INFORMATION:
----------

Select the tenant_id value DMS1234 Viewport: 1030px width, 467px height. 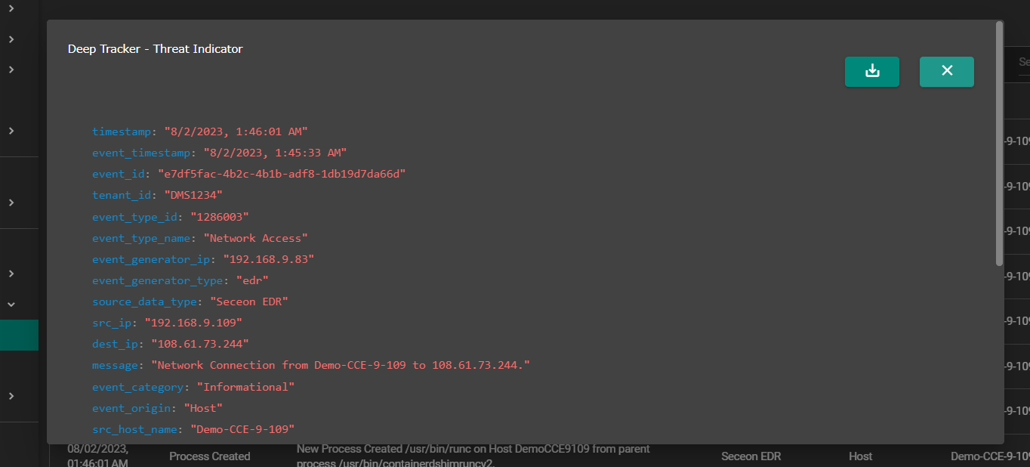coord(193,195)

----------

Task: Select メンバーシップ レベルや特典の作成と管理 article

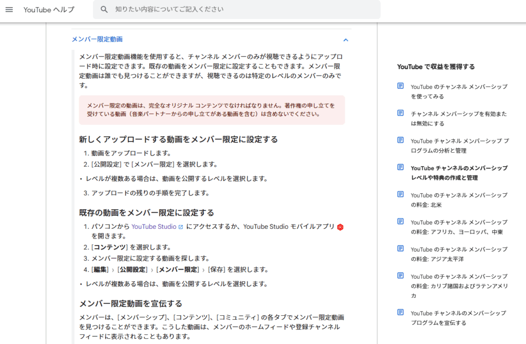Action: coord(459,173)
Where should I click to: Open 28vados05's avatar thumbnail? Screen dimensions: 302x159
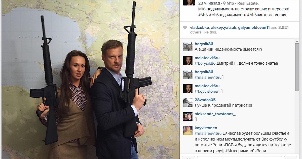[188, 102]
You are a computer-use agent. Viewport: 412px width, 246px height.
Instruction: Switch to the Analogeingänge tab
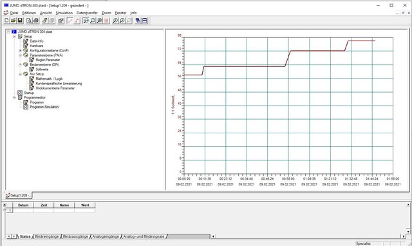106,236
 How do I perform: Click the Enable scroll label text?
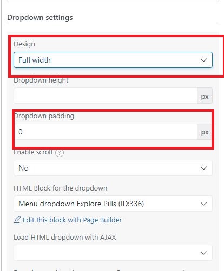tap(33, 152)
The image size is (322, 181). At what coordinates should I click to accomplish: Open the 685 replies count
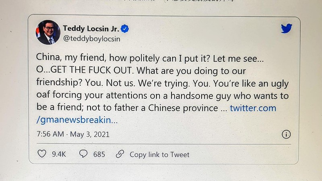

----------

REQUIRED WORK:
Reproduce, exactly and only, the lines of the records above starting at the line with "Task: Select メンバーシップ レベルや特典の作成と管理 article" and ending at the line with "The image size", both included. Leave every picture out.

ANSWER:
Task: Select メンバーシップ レベルや特典の作成と管理 article

Action: coord(459,173)
Where should I click to: Open 28vados05's avatar thumbnail? Screen dimensions: 302x159
[188, 102]
You are a computer-use agent. Viewport: 412px width, 246px height.
Instruction: Switch to the Analogeingänge tab
106,236
 How do I perform: Click the Enable scroll label text?
tap(33, 152)
The image size is (322, 181). At what coordinates should I click to accomplish: Open the 685 replies count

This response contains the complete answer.